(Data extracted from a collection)

Content starts

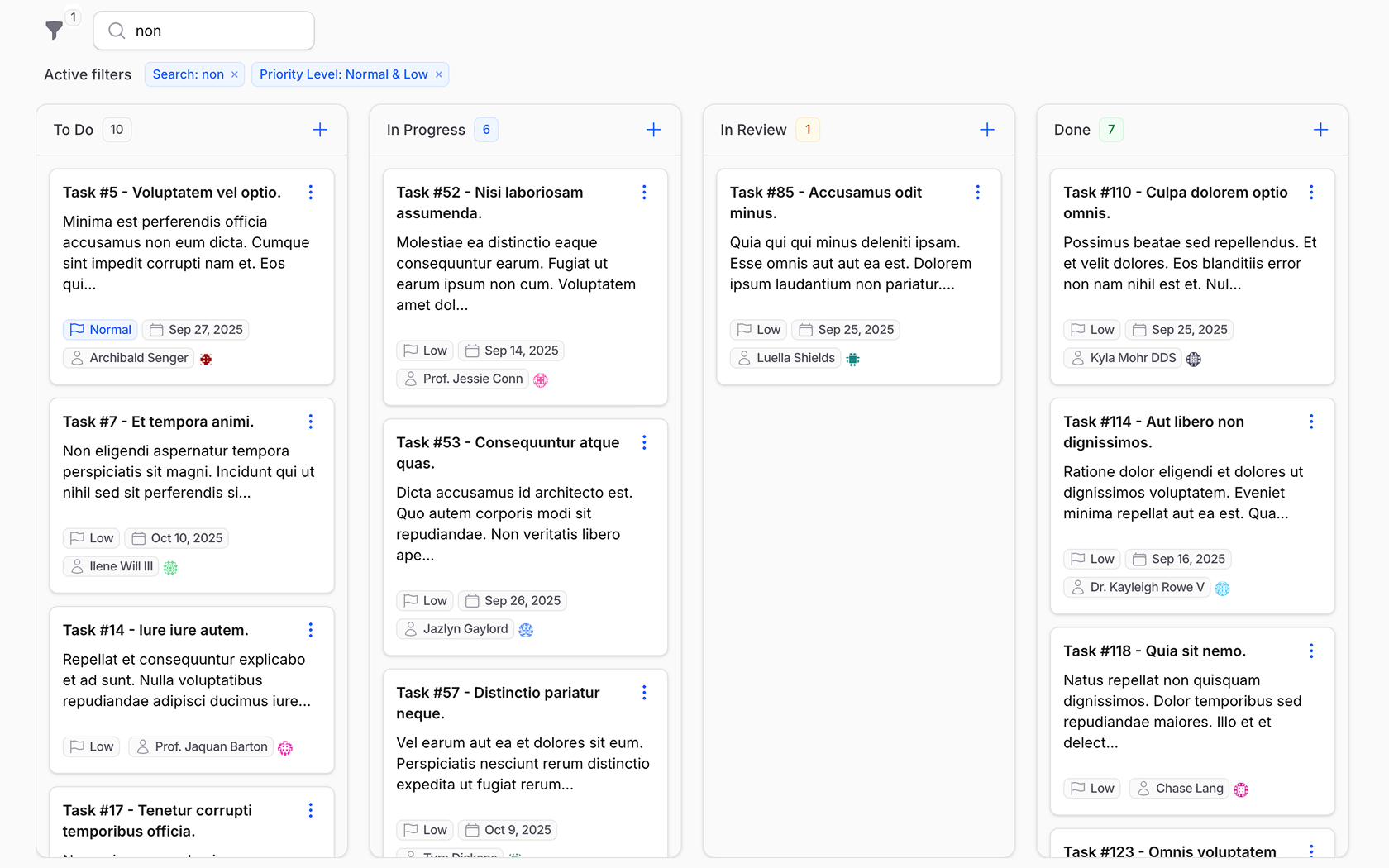Remove the 'Search: non' filter chip
The width and height of the screenshot is (1389, 868).
point(235,74)
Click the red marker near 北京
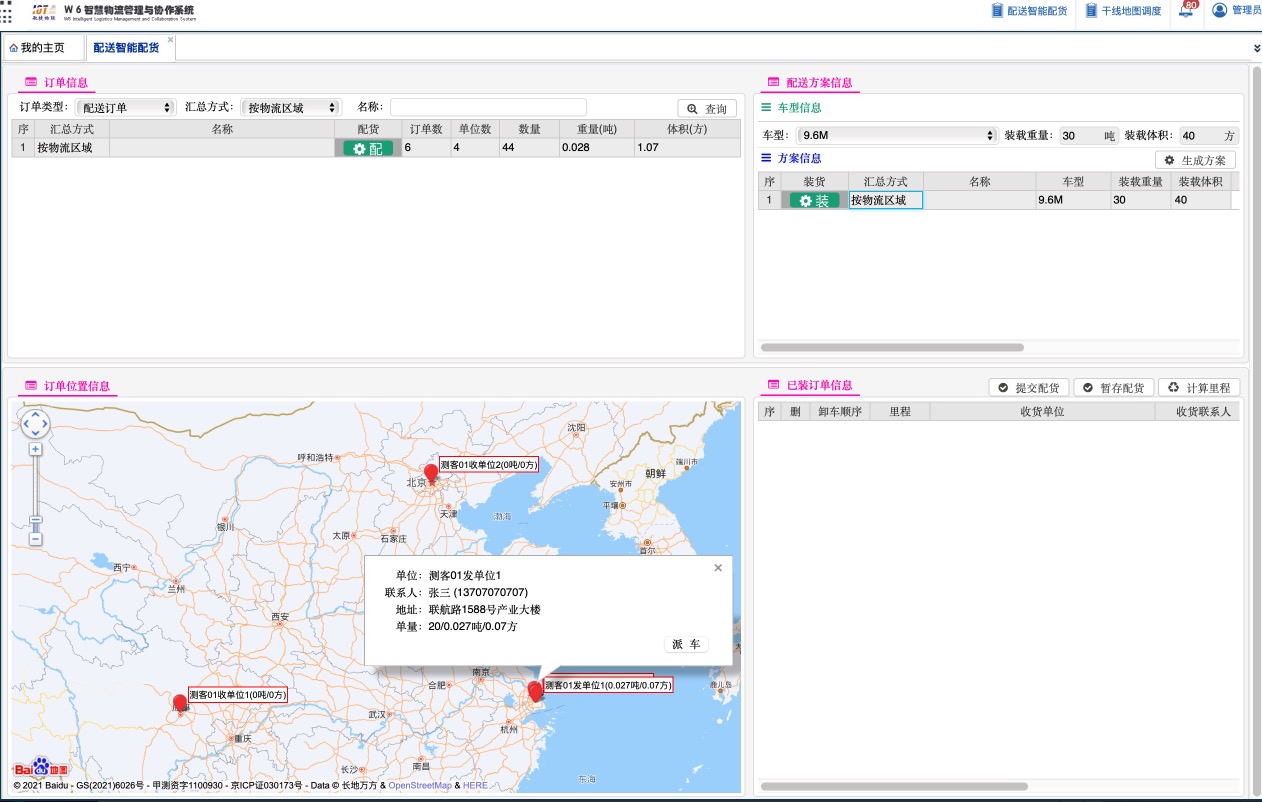Image resolution: width=1262 pixels, height=802 pixels. [x=431, y=472]
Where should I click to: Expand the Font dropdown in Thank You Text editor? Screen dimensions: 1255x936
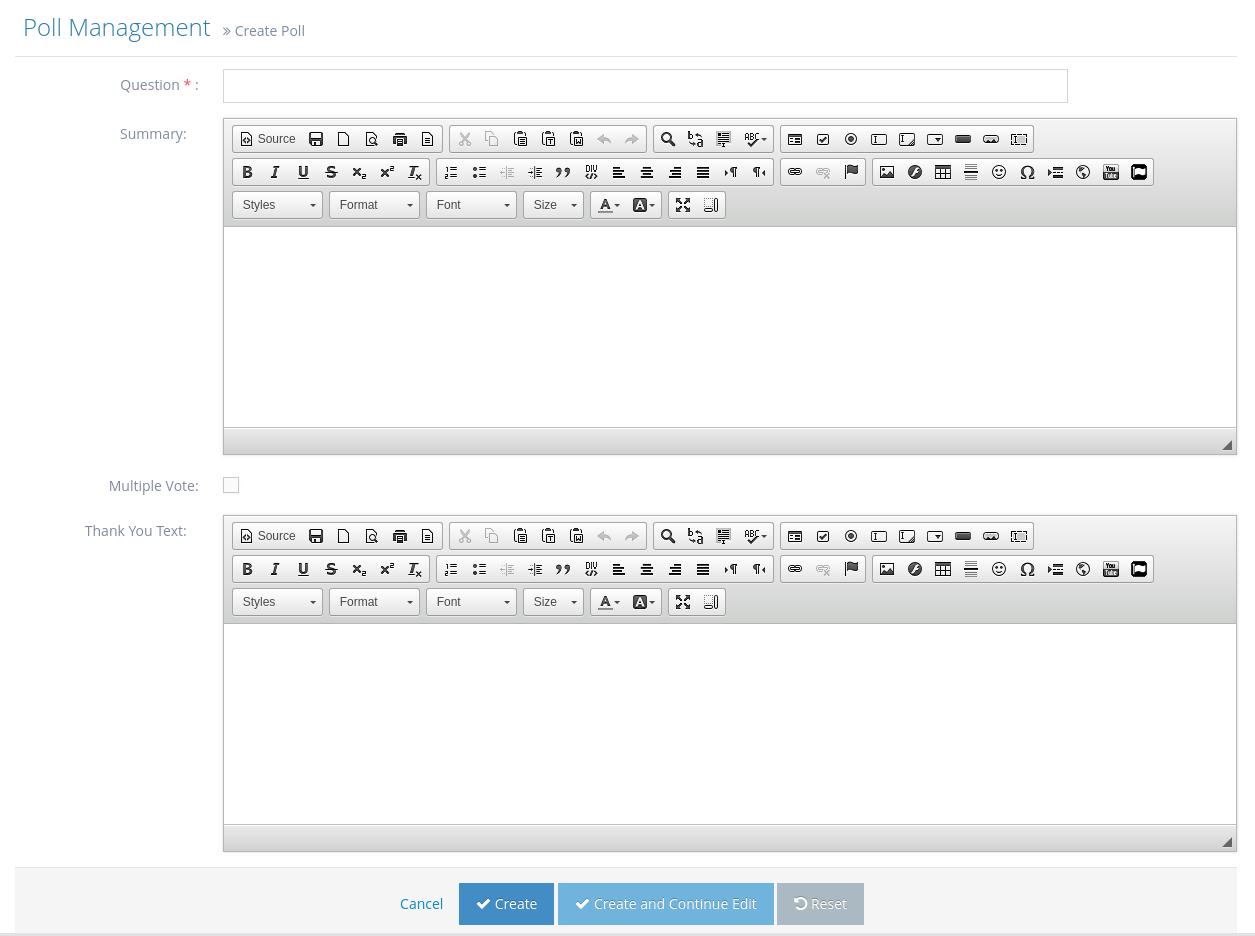click(471, 602)
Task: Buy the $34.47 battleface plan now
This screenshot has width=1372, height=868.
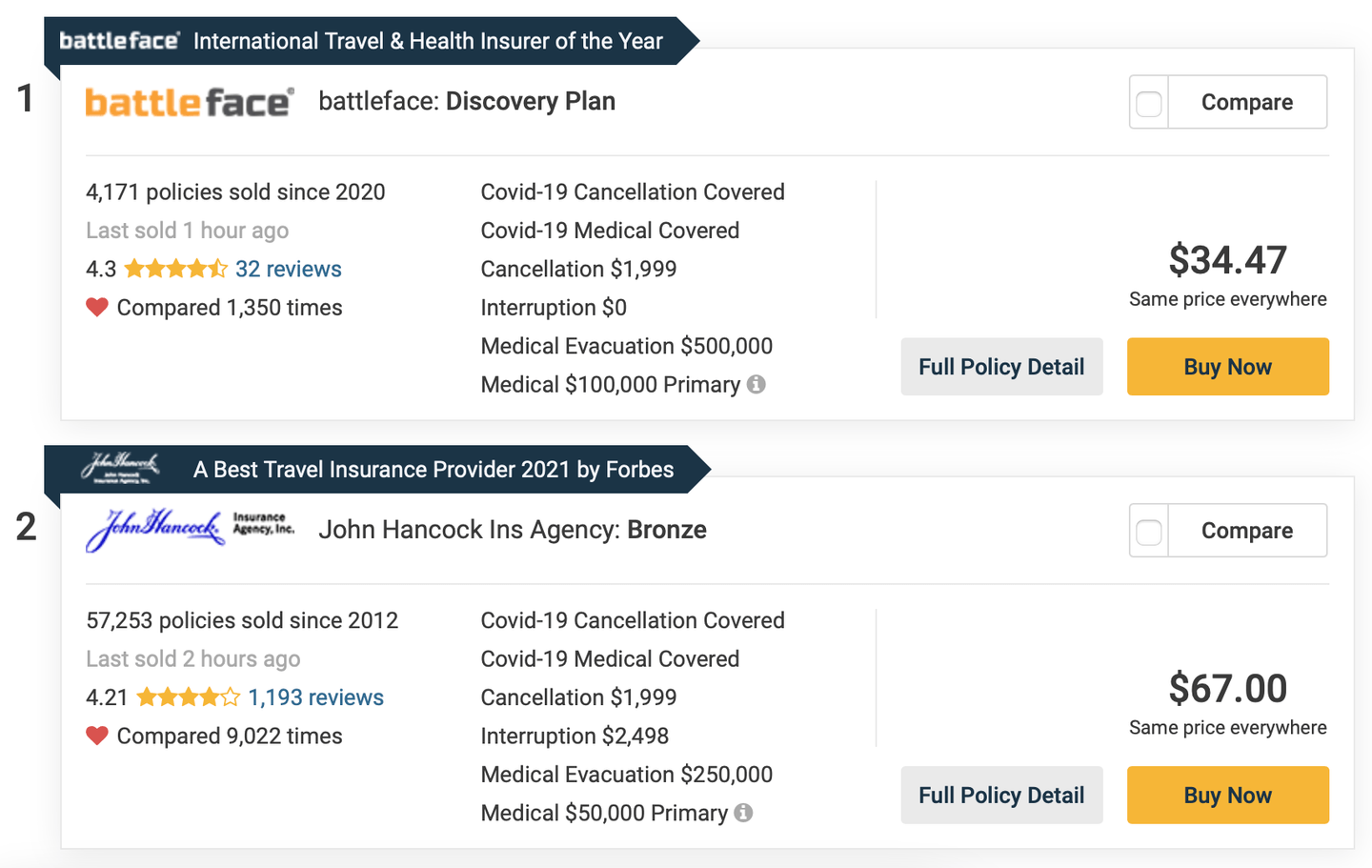Action: pyautogui.click(x=1227, y=367)
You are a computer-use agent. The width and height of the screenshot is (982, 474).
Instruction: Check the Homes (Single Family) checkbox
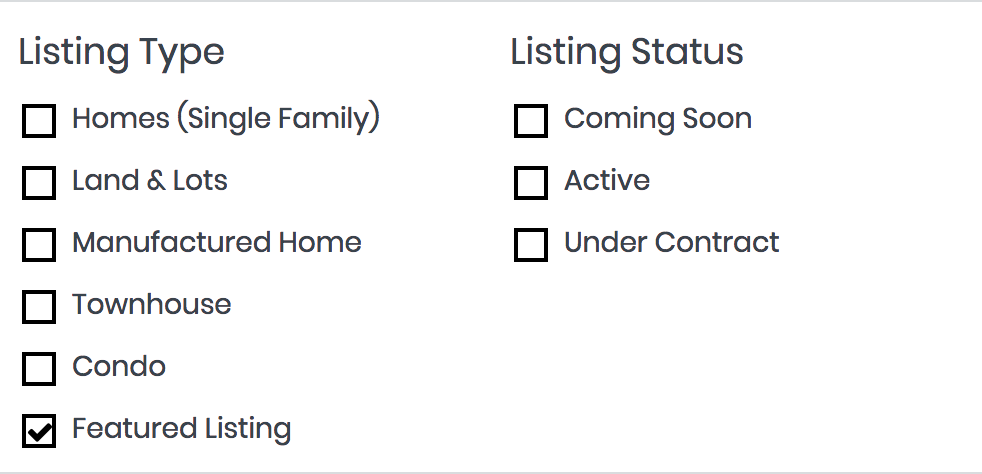39,121
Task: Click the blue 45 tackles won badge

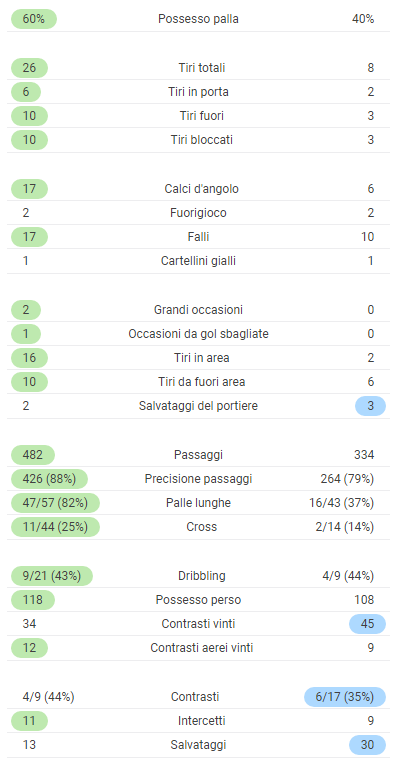Action: 367,624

Content ends

ACTIVITY –
Find the line that contains "Click the red marker near 北京", then write out that line and every line after it through the end of the records, exactly. Leave the pictures out.

SOLUTION TO THIS EXERCISE –
Click the red marker near 北京
Image resolution: width=1262 pixels, height=802 pixels. [x=431, y=472]
Where should I click to: Expand the Font dropdown in Thank You Text editor? Screen dimensions: 1255x936
click(471, 602)
Task: Buy the $34.47 battleface plan now
This screenshot has width=1372, height=868.
Action: pyautogui.click(x=1227, y=367)
You are a computer-use agent. The width and height of the screenshot is (982, 474).
Instruction: Check the Homes (Single Family) checkbox
39,121
Task: Click the blue 45 tackles won badge

Action: 367,624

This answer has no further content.